Besides GP, examples of ML methods with Bayesian-style uncertainty estimation include Bayesian linear regression and generalized linear models, Bayesian model averaging26, and Bayesian neural networks27. When the posterior is not available in analytical form, estimation of the posterior requires probabilistic sampling techniques such as Markov Chain Monte Carlo, whose high computational cost limits its application to various ML models28. Therefore, the Bayesian UQ approach is often adopted in specially designed ML models that have an analytical form posterior, such as GP.

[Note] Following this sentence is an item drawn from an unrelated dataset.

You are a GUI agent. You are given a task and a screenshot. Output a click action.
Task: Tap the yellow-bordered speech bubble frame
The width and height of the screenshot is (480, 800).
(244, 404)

Uncertainty quantification in mixed-variable machine learning

For mixed-variable problems, uncertainty quantification of ML models becomes more complicated. In early developed ML methods, categorical variables are mostly handled by ordinal or one-hot encoding29. Ordinal encoding assigns an integer label for each category; such encoding assumes ordered relations among categories, thus limiting its applicability. One-hot encoding represents a categorical variable \(t_i\) that takes value from categories (often referred to as levels) \(\{\ell _1, \ell _2, \ldots , \ell _J\}\) with a binary vector

$$\begin{aligned} \varvec{c}_i = [c_i^{(1)},\dots ,c_i^{(J)}], c_i^{(j)}=\mathbbm {1}_j, \end{aligned}$$
(3)

where \(\mathbbm {1}_j\) is an indicator function, i.e., when \(t_i=\ell _j\) only the j-th element of \(\varvec{c}_i\) equals 1, and others equal 0. This encoding, however, assumes symmetry between all categories (the similarity between any two categories is equal30), which is generally not true.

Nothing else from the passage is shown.